## Questions to answer
A. According to the article on the Holocaust education expo, which organization sponsored the Holocaust and Genocide Educational Resource Expo?
B. In the article on the Holocaust education expo, switch "curriculum materials" to "teaching materials" and write out the part that opens with the words "In September of" and closes with "ever happening again.".
C. Render this sentence from the article on the Holocaust education expo in French: "Starting this school year, all Rhode Island public middle and high schools are required to educate students about the Holocaust and Genocide."

Shopping, strolling and Holocaust education


WARWICK – It was a Sunday like any other Sunday at the Warwick Mall. Except that it wasn’t. The usual assortment of shoppers and mall walkers were there, but there was also something happening that seemed incongruous at first, but upon further inspection was in the right place at the right time.

What made April 8 different was the Holocaust and Genocide Educational Resource Expo sponsored by the Rhode Island Holocaust-Genocide Education Committee. It was the right time because April is Holocaust and Genocide Awareness Month and it was the right place because throngs of parents, students and teachers pass through the mall on a typical Sunday afternoon.

In September of 2016 Governor Raimondo signed the Holocaust-Genocide Education Bill and the committee came together to develop curriculum materials. Starting this school year, all Rhode Island public middle and high schools are required to educate students about the Holocaust and Genocide. It is expected that students will learn the root causes and how to discuss the ramifications of these atrocities in hopes of preventing them from ever happening again.

Organizers of the expo hoped to provide information to the general public, and curriculum resources to enhance teacher instruction on the subject matter. According to committee member and educator Barbara Wahlberg, “Today’s expo is the place to come to connect teachers with educational organizations and to pick up ideas and resource materials.”

## Available data
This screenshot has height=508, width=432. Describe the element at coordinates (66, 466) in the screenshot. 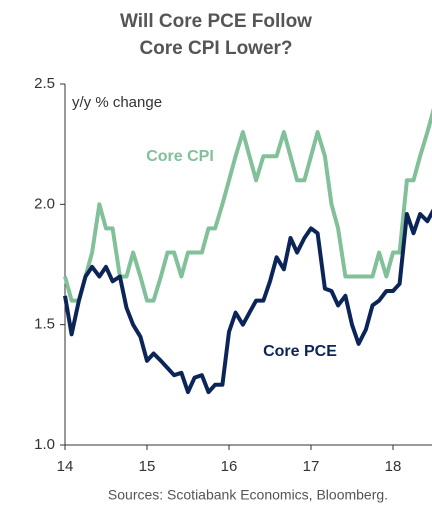

I see `x-tick-label: 14` at that location.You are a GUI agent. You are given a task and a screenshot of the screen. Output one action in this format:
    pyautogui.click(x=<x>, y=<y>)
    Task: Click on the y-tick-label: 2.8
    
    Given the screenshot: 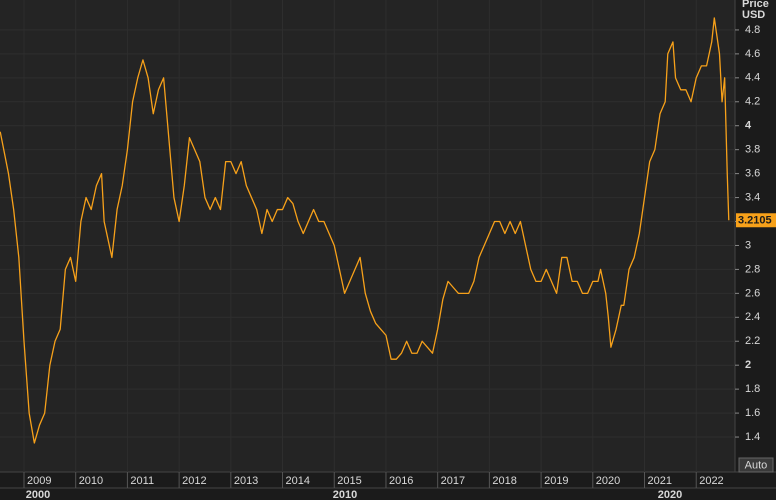 What is the action you would take?
    pyautogui.click(x=752, y=269)
    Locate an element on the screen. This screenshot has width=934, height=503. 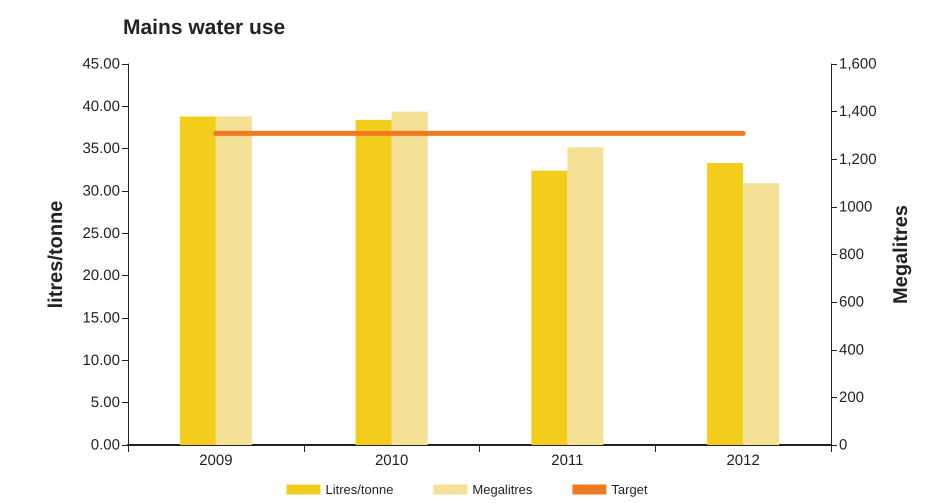
y2-tick-label: 400 is located at coordinates (852, 350).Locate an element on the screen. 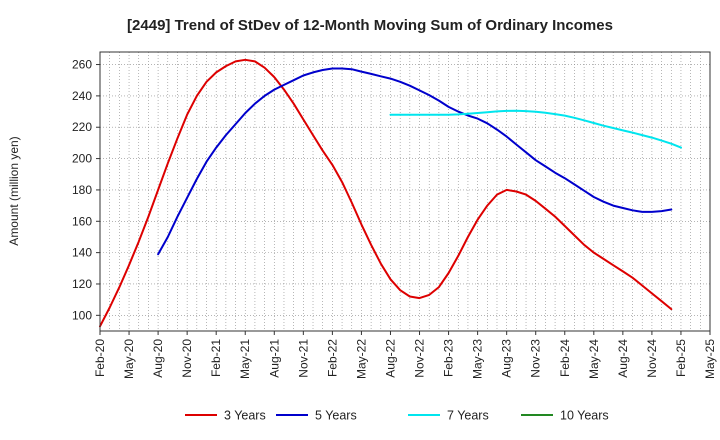 The height and width of the screenshot is (440, 720). series-line-7-years is located at coordinates (536, 129).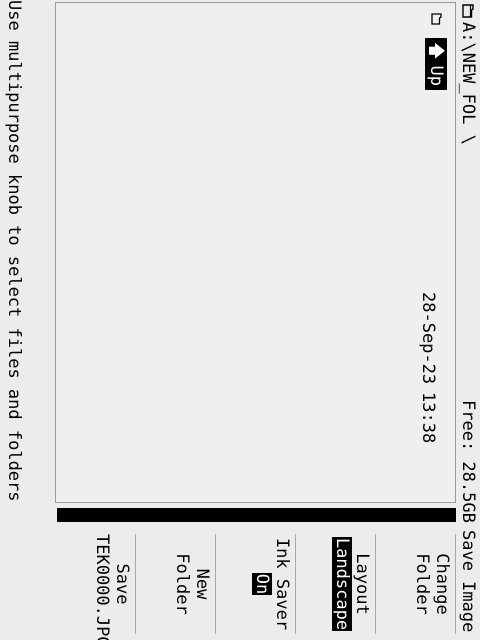 The height and width of the screenshot is (640, 480). I want to click on scrollbar, so click(256, 515).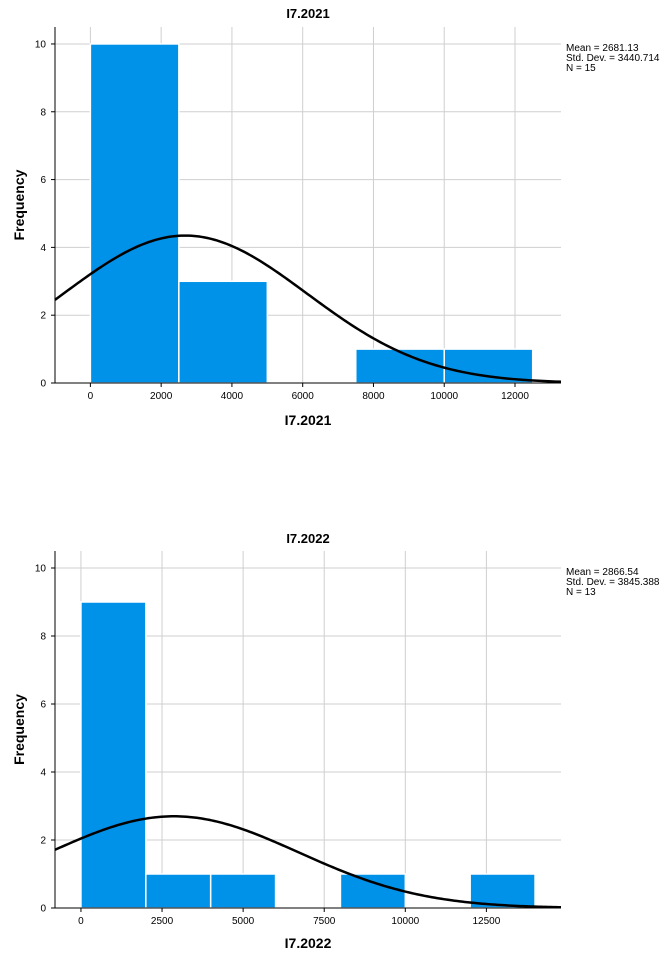 The width and height of the screenshot is (665, 956). What do you see at coordinates (515, 396) in the screenshot?
I see `x-tick-label: 12000` at bounding box center [515, 396].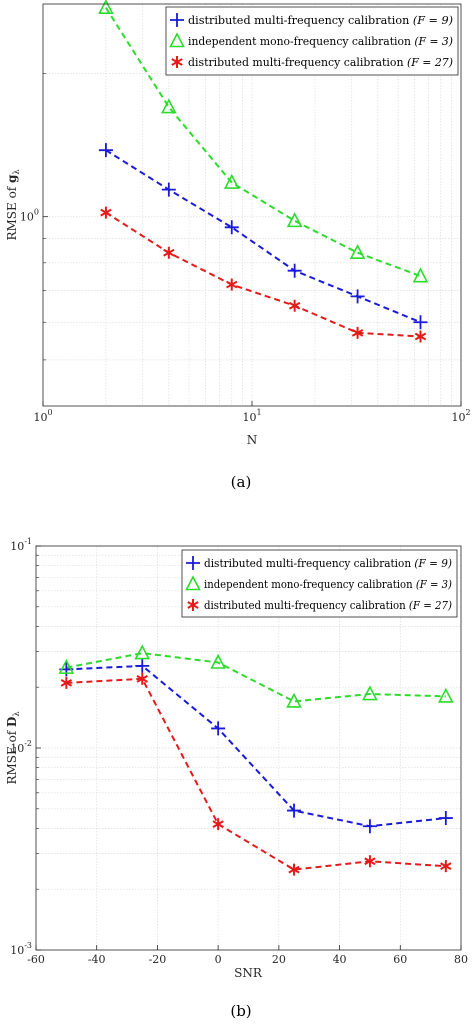 This screenshot has width=474, height=1029. I want to click on y-tick-label: 10⁰, so click(30, 216).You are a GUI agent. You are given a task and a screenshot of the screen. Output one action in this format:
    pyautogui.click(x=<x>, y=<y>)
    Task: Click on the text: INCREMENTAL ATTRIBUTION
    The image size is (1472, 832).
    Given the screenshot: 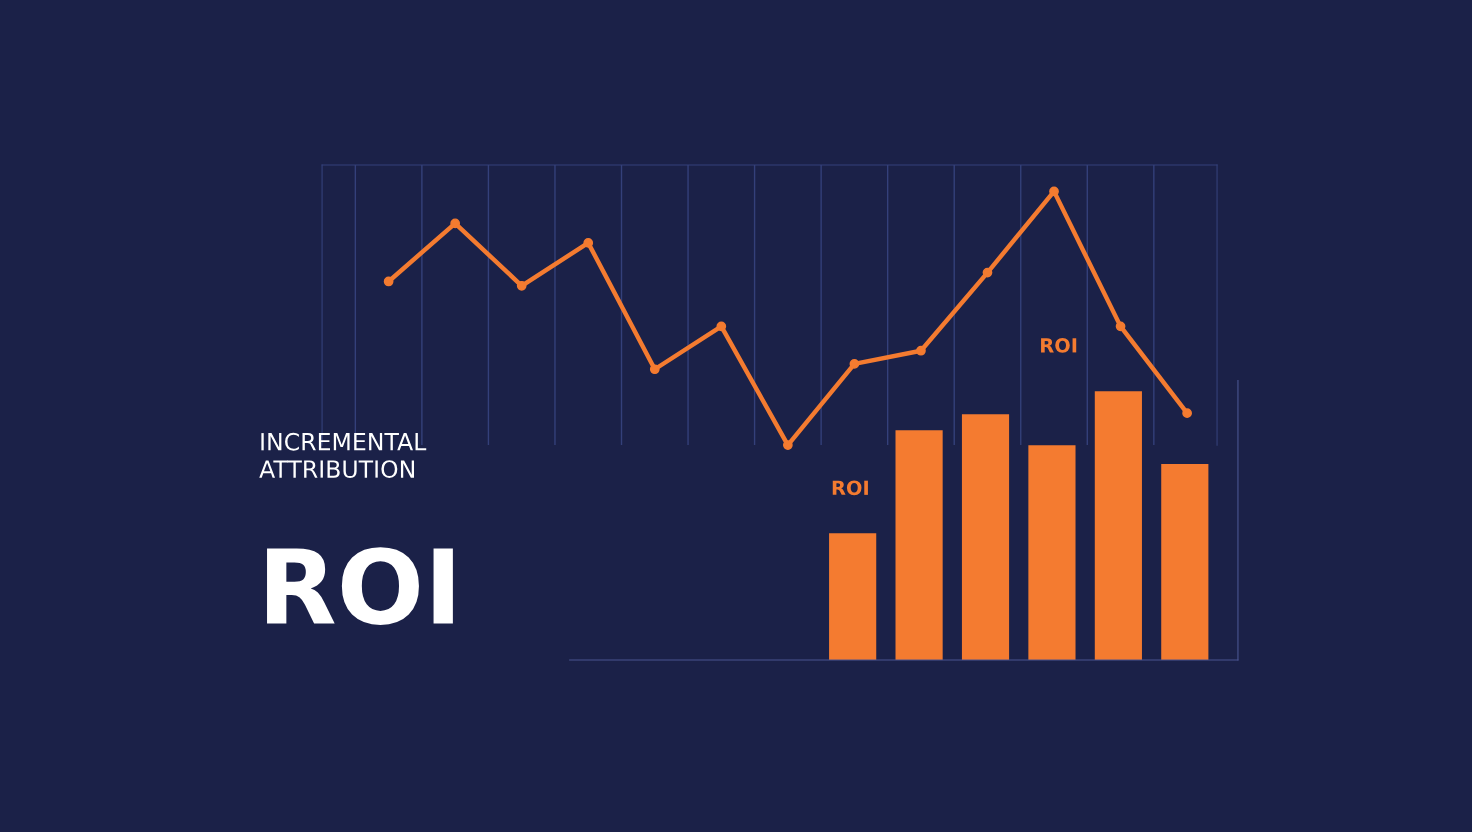 What is the action you would take?
    pyautogui.click(x=343, y=455)
    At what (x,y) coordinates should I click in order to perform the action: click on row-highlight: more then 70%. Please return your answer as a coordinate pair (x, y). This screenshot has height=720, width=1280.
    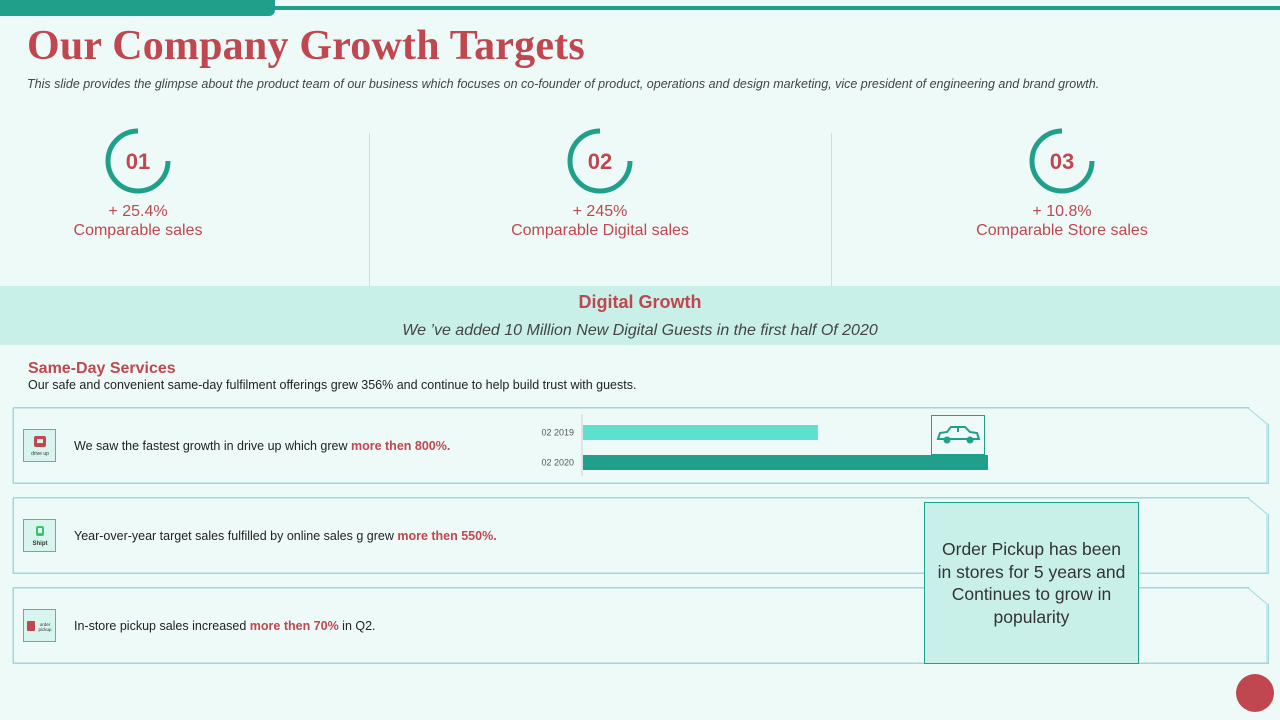
    Looking at the image, I should click on (294, 626).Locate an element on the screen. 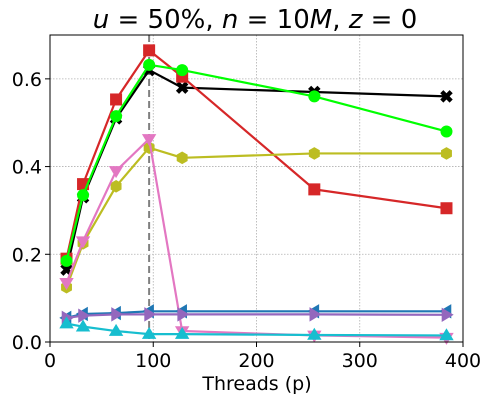 The image size is (488, 403). x-tick-label: 100 is located at coordinates (153, 361).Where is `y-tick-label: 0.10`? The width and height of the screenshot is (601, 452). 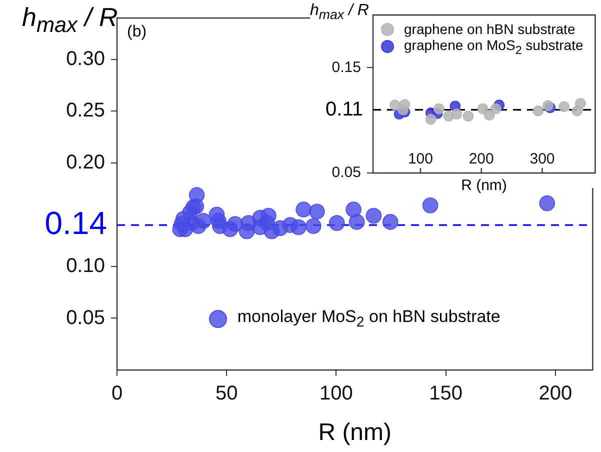
y-tick-label: 0.10 is located at coordinates (86, 266).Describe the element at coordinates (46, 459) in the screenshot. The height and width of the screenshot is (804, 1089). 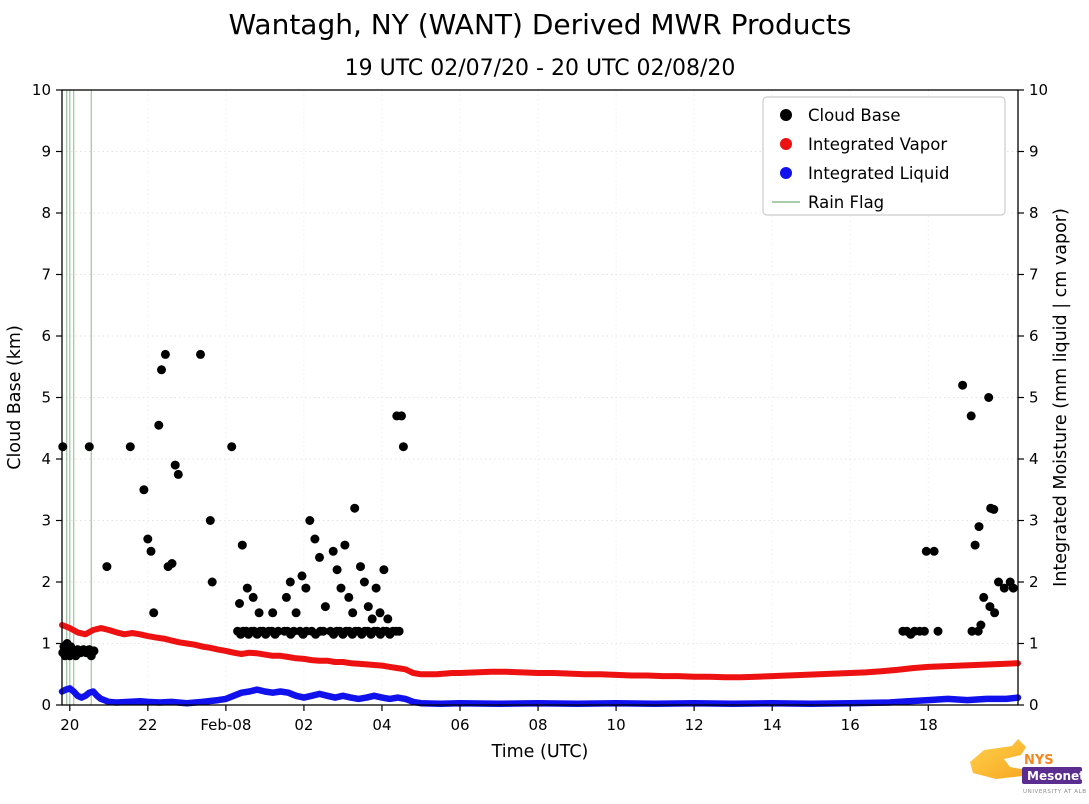
I see `y-left-tick-label: 4` at that location.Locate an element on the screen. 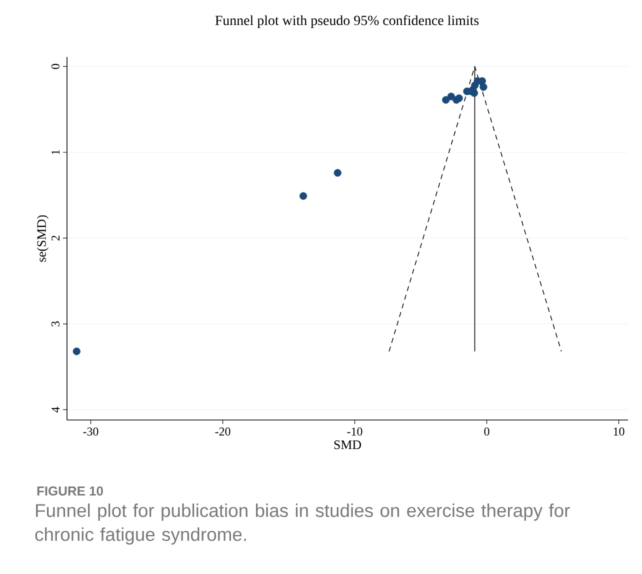 Image resolution: width=642 pixels, height=574 pixels. y-tick-label: 3 is located at coordinates (56, 324).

## Your responses
A. The Rhode Island Holocaust-Genocide Education Committee sponsored it.

B.
In September of 2016 Governor Raimondo signed the Holocaust-Genocide Education Bill and the committee came together to develop teaching materials. Starting this school year, all Rhode Island public middle and high schools are required to educate students about the Holocaust and Genocide. It is expected that students will learn the root causes and how to discuss the ramifications of these atrocities in hopes of preventing them from ever happening again.

C. À partir de cette année scolaire, tous les collèges et lycées publics du Rhode Island sont tenus d'enseigner aux élèves l'Holocauste et le génocide.